Hi,

After listening to the Fedora.Next discussion @ FOSDEM2014 I have been looking forward to a more stable Fedora workstation that we can actually use reliably.

I've read up about it and it would be nice to have working development tools but one of the things I haven't heard people talking about is how Fedora.next will enable people to actually use it for work.

Currently I have been bit by removal of the bluetooth HSP/HFP Profile (https://bugzilla.redhat.com/show_bug.cgi?id=1045548). I just purchased all new plantronics headsets for our developers that used to work perfectly in Fedora 18 and now I can just throw them away.

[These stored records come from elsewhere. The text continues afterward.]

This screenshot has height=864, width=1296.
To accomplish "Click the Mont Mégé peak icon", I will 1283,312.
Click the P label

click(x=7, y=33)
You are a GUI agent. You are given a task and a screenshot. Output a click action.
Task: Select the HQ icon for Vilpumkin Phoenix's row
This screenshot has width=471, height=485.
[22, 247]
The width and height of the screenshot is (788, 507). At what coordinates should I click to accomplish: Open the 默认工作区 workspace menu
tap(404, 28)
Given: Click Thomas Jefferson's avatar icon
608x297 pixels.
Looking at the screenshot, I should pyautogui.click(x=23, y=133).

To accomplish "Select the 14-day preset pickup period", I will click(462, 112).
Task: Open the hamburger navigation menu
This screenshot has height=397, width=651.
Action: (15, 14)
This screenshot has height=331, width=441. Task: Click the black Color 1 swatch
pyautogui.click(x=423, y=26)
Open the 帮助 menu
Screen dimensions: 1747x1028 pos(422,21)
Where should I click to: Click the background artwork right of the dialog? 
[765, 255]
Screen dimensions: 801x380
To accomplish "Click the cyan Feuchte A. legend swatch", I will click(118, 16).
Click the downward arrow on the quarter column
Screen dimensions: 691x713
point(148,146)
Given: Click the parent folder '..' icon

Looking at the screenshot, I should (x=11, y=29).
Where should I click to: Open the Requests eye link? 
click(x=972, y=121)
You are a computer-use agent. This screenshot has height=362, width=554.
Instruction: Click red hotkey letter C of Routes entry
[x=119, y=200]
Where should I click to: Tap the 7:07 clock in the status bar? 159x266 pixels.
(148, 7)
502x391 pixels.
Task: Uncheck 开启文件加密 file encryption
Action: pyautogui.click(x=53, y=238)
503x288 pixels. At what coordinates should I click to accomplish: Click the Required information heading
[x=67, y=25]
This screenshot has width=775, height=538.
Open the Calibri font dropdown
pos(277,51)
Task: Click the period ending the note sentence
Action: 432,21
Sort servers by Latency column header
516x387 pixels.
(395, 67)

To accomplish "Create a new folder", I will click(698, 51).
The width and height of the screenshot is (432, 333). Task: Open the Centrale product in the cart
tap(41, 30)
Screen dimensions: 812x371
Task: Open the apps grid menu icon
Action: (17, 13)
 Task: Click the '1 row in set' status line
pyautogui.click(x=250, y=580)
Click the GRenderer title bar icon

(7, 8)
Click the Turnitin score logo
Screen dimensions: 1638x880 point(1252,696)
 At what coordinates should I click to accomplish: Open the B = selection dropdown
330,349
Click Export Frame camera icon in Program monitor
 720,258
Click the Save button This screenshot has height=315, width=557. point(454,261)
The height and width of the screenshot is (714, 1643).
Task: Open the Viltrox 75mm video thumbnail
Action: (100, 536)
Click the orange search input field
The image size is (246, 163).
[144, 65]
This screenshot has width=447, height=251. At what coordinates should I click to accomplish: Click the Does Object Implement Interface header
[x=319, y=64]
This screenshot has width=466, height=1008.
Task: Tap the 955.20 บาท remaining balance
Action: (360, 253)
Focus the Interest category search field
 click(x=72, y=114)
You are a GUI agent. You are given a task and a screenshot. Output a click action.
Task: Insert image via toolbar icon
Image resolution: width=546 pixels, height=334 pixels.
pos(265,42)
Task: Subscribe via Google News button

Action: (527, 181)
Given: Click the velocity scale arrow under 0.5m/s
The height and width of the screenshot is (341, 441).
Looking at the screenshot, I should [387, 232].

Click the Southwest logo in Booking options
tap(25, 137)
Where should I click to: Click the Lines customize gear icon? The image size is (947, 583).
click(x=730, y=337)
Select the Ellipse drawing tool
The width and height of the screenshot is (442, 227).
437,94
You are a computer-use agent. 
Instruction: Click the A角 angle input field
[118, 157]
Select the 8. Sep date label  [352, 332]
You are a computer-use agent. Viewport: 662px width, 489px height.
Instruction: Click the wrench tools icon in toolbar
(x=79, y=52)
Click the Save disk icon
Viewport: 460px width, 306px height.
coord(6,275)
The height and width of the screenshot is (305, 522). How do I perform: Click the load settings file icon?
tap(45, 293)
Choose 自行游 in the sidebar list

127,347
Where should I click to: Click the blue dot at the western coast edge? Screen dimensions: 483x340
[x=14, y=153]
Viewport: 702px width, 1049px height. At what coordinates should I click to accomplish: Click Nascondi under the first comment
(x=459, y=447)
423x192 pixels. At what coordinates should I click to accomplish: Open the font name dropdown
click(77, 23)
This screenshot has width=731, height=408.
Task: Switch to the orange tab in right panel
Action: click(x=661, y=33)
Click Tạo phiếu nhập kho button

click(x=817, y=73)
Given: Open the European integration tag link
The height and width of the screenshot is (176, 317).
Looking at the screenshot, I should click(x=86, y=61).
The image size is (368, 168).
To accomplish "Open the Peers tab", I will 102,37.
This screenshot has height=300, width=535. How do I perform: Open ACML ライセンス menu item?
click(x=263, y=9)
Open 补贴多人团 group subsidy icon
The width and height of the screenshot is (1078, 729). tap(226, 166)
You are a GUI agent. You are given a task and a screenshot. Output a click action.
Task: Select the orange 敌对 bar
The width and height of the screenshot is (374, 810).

Answers like these make me wonder if running Fedora will be sustainable, we have to work on these systems and if I have to dual boot Windows to make a skype call; it would be better to run ubuntu.


From: Adam Williamson <awilliam <at> redhat.com>
Subject: Re: RFC - Downgrade BlueZ to v4.101 in Fedora 20
Newsgroups: gmane.linux.redhat.fedora.devel
Date: 2014-01-23 23:16:09 GMT (10 weeks, 3 days, 10 hours and 37 minutes ago)

On Thu, 2014-01-23 at 16:56 -0500, Brian J. Murrell wrote:

> > As a side note, it also needs to be discussed how such a key feature of
> > the bluetooth stack could go unnoticed through QA, and how to avoid this
> > from happening again.
> 
> Indeed.  I wondered the same myself.

I'm somewhat cheered that our product has apparently reached the quality
level where people consider a Bluetooth audio profile to be a 'key
feature', but so far as our QA standards are concerned, it ain't.

This didn't really 'pass unnoticed' through QA. I noticed it, and was
supremely unconcerned. Yes, if you depend on this specific feature it
sucks, but it's hardly unusual for some specific feature of something or
other to break between Fedora releases. It's a thing that happens, and
as I'm on record as arguing in more extensive and generic terms, the
nature of Fedora as a project would need to change quite a lot before we
decided we were a project where stuff like this didn't sometimes break.
-- 
Adam Williamson
Fedora QA Community Monkey

I don't want to be bashing anyone and we would like to help out with Fedora workstation testing things through. But is there any point in investing a lot of time when the QA people don't care about an OS that you can actually use.